* WHAT IS BEING ASKED
Transcribe exactly the first line of the listing below and each line that follows it, ending with the line that contains "Detachering (278, 2274)", and omit the remainder.

* DATA UNDER STUDY
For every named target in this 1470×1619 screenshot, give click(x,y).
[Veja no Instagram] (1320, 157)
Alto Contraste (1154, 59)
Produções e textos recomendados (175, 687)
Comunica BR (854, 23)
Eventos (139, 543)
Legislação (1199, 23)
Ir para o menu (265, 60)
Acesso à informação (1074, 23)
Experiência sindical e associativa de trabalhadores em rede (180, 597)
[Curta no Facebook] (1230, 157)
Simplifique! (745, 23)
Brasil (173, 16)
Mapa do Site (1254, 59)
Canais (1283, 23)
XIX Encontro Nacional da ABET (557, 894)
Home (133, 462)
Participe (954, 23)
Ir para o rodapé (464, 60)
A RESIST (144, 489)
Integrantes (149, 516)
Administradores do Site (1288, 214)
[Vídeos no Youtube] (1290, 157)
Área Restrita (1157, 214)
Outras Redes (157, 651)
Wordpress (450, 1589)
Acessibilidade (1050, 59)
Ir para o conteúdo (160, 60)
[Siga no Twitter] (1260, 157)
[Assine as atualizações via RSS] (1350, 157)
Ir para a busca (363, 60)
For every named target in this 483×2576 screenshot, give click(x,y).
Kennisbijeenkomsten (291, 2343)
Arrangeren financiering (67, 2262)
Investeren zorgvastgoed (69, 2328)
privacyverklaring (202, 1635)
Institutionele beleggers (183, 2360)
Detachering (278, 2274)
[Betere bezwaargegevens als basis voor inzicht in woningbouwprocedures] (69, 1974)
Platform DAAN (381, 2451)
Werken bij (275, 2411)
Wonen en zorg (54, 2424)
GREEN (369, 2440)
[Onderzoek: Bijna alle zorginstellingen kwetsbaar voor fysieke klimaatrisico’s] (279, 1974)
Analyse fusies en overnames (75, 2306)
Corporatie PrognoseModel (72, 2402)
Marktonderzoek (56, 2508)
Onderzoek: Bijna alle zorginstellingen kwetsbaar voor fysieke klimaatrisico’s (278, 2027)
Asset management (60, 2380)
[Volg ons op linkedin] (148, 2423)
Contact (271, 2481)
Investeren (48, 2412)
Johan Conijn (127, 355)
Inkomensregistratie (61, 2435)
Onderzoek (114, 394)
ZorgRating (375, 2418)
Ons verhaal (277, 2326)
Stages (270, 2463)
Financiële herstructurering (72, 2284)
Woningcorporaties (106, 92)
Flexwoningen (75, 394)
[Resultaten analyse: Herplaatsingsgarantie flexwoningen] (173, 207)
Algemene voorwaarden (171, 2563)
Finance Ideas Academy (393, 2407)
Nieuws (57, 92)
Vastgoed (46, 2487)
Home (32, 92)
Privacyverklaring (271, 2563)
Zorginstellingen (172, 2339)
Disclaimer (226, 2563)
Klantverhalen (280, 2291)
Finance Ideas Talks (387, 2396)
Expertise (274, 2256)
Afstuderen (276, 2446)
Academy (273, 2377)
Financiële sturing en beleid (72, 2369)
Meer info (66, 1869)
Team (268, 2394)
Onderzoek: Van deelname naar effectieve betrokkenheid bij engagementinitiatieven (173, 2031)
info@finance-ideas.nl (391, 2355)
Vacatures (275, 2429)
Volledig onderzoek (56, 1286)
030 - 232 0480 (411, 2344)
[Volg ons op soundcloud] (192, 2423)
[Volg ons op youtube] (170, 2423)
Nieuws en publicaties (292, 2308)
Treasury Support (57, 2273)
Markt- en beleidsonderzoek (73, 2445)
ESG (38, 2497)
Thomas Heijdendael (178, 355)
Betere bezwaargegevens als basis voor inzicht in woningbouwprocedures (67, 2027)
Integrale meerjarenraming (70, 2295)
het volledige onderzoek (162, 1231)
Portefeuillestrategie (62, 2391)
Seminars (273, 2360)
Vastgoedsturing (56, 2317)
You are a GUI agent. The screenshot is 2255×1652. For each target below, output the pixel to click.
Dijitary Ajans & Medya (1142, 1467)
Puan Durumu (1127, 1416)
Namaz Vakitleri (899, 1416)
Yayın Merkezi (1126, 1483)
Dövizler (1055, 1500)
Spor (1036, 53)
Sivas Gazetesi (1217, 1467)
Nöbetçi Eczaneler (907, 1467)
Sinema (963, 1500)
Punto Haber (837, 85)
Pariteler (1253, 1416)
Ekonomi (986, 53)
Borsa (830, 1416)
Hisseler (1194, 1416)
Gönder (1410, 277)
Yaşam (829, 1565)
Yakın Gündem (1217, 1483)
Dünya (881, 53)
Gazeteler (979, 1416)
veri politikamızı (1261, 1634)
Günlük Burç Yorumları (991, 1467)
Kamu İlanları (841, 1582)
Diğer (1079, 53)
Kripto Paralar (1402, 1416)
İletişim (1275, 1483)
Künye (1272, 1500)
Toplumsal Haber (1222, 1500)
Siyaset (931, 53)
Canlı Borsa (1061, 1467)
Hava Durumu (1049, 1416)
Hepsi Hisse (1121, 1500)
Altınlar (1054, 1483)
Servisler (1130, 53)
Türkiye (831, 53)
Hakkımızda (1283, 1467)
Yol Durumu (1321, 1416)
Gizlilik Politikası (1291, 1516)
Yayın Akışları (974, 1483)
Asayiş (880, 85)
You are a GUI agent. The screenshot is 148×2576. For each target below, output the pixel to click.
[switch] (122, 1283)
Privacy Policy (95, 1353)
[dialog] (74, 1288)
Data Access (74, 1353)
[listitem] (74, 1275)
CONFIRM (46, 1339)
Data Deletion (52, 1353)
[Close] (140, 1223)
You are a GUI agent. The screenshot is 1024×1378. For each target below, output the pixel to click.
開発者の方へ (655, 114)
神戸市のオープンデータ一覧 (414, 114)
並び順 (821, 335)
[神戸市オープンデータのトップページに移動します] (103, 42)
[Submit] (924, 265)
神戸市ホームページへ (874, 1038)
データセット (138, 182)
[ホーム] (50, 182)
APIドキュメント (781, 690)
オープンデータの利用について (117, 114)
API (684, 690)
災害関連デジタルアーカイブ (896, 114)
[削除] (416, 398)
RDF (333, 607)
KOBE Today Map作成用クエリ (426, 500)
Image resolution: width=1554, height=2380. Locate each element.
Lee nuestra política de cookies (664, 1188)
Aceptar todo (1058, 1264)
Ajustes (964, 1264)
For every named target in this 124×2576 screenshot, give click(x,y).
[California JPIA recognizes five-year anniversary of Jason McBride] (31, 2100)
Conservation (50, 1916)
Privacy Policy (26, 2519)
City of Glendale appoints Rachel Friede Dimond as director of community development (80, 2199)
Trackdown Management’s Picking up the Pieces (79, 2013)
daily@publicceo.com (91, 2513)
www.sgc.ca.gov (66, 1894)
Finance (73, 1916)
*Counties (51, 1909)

* TASK SOLUTION
For every named target in this 1470×1619 screenshot, give click(x,y).
[Veja no Instagram] (1320, 157)
Alto Contraste (1154, 59)
Produções e textos recomendados (175, 687)
Comunica BR (854, 23)
Eventos (139, 543)
Legislação (1199, 23)
Ir para o menu (265, 60)
Acesso à informação (1074, 23)
Experiência sindical e associativa de trabalhadores em rede (180, 597)
[Curta no Facebook] (1230, 157)
Simplifique! (745, 23)
Brasil (173, 16)
Mapa do Site (1254, 59)
Canais (1283, 23)
XIX Encontro Nacional da ABET (557, 894)
Home (133, 462)
Participe (954, 23)
Ir para o rodapé (464, 60)
A RESIST (144, 489)
Integrantes (149, 516)
Administradores do Site (1288, 214)
[Vídeos no Youtube] (1290, 157)
Área Restrita (1157, 214)
Outras Redes (157, 651)
Wordpress (450, 1589)
Acessibilidade (1050, 59)
Ir para o conteúdo (160, 60)
[Siga no Twitter] (1260, 157)
[Assine as atualizações via RSS] (1350, 157)
Ir para a busca (363, 60)
For every named target in this 483×2576 screenshot, give click(x,y).
Kennisbijeenkomsten (291, 2343)
Arrangeren financiering (67, 2262)
Investeren zorgvastgoed (69, 2328)
privacyverklaring (202, 1635)
Institutionele beleggers (183, 2360)
Detachering (278, 2274)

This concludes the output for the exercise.